La dissonance du jeu de trompette et de saxophone trouvait cohérence et ancrage grâce à la section rythmique assurée par le batteur Tcheser Holmes et le contrebassiste Luke Stewart. Tous deux étaient d’une précision et rapidité impressionnantes, précision et rapidité qu’ils ont soutenus tout le long de leur prestation.

C’était une mission difficile, mais pas impossible de pallier l’absence de la chanteuse qui normalement colmate ce chaos de sa poésie revendicatrice, libre et incarnée.

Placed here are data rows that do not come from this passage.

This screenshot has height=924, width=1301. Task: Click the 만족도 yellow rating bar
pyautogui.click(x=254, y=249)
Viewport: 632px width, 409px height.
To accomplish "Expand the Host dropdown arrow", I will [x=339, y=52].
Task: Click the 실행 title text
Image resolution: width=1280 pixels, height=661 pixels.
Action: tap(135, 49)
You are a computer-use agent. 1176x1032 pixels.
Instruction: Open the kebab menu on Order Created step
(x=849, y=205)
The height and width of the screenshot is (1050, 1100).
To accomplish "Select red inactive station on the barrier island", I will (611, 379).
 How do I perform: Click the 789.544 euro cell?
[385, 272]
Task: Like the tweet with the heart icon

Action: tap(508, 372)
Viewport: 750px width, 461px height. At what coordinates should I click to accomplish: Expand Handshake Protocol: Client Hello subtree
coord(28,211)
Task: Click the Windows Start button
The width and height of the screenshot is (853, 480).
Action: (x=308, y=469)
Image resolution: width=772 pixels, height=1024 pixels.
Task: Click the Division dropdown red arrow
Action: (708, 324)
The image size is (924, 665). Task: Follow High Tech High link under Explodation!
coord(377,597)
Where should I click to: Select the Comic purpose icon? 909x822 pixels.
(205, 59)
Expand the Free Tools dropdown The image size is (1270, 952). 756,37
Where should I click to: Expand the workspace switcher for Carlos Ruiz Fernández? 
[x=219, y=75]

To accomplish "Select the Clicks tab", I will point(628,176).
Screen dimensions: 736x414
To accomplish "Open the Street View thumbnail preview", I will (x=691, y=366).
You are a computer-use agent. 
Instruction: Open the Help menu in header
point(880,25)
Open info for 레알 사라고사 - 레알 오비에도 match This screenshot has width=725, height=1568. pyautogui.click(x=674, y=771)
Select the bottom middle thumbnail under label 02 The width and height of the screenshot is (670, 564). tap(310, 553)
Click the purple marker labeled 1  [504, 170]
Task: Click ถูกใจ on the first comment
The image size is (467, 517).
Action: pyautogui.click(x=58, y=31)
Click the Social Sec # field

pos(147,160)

Si Navarro avait évité tout rapprochement avec le micro (chaque fois cela m’apparaissait comme un désastre) et que Steward avait mieux assumé un leadership qui lui semble naturel, la soirée aurait pu terminer en grande pompe alors que le Outro reprenait la section musicale de Protect Your Light, à l’instar de l’Intro. Il en aurait fallu de peu pour que la voix de Moor Mother que chacun entendait dans sa tête se transforme en chorale improvisée, pour notre plus grand plaisir.

Malgré que chaque musicien fût à la hauteur de son talent, ce fût tout de même un rendez-vous manqué. Il me faudra attendre que le quatuor d’une soirée se représente en quintet pour vivre ma soirée Tiny Desk Concert.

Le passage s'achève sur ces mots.